Project description:TET protein-catalyzed 5mC oxidation not only creates novel DNA modifications such as 5hmC, but also initiates active or passive DNA demethylation. However, the TETs’ function in crosstalk with specific histone modifications is largely elusive. Here, we show that TET2-mediated DNA demethylation plays a primary role in the de novo establishment and maintenance of H3K4me3/H3K27me3 bivalent domain underlying the methylated DNA CpG islands (CGIs). Overexpression of wild type (WT) but not catalytic inactive mutant (Mut) TET2 in TET-low-expressing cells results in increase of 5hmC level and accompanying DNA demethylation at a subset of CGIs. Importantly, this is sufficient to create de novo bivalent domains at these loci. Genome-wide analysis reveals that these de novo synthesized bivalent domains are largely associated with a subset of key developmental gene promoters, which are often located within CpG islands that are previously hyper-methylated and silenced. On the other hand, depletion of Tet1 and Tet2 in mouse ES cells results in an apparent loss of H3K27me3 at bivalent domains, which are located within CGIs and associated with a particular set of key developmental gene promoters.
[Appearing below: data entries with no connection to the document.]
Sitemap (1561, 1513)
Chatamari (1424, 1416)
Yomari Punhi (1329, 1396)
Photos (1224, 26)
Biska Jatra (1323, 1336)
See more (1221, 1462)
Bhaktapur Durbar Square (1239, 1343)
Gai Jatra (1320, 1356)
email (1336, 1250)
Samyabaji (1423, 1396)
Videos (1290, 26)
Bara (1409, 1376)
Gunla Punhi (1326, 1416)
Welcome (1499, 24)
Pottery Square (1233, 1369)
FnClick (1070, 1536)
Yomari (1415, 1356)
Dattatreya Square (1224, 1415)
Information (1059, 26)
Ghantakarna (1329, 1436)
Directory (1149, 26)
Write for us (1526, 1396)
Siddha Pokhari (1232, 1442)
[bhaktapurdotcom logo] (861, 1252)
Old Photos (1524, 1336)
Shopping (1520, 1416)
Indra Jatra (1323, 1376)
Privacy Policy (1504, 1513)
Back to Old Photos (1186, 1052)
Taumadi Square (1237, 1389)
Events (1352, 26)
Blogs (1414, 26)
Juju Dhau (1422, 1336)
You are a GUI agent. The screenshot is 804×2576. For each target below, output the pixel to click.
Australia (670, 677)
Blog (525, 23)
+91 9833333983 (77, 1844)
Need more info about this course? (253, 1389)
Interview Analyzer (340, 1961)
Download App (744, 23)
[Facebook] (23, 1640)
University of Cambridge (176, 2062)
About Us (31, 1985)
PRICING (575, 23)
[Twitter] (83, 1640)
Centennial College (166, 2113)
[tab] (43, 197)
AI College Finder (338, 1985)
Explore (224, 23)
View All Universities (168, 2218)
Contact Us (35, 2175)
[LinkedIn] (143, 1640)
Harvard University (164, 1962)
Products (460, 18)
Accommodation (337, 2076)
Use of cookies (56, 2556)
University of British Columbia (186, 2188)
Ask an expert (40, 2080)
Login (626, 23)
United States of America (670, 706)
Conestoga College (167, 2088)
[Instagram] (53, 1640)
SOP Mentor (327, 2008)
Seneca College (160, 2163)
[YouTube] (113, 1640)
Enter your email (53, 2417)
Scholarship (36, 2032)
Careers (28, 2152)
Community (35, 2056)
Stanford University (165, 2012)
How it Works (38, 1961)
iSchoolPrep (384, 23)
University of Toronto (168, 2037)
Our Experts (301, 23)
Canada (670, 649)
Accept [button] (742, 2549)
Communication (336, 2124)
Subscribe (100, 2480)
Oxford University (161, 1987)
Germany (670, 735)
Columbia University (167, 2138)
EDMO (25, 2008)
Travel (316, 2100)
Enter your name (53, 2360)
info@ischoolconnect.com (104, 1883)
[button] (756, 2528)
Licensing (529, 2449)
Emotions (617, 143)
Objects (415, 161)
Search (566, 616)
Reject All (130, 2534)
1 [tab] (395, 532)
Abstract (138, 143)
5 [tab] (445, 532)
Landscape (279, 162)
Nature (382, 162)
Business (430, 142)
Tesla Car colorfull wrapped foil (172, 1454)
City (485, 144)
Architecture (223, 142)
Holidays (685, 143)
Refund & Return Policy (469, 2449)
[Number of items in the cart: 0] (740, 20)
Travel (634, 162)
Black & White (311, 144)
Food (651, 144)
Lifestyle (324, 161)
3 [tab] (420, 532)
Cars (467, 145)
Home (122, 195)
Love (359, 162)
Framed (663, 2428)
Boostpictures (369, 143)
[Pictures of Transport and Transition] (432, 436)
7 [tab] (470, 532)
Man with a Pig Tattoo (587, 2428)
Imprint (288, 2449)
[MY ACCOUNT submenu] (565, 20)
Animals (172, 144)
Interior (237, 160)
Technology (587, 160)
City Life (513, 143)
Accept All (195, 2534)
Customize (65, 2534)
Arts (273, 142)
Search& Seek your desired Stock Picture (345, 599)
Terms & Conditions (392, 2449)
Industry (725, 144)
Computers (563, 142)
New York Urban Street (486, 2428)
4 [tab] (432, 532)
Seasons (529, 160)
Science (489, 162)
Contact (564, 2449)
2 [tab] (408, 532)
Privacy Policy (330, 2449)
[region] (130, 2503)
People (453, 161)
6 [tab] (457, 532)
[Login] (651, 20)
Collectively, these data suggest that TET proteins have a primary role in charge of regulating the crosstalk between two key epigenetic mechanisms, DNA methylation and histone methylation (H3K4me3 and H3K27me3), particularly at a subset of CpG islands associated with developmental genes. We examined H3K4me3,H3K27me3,5mC and 5hmC in 293T and mES cell types,using Illumina Hiseq2500.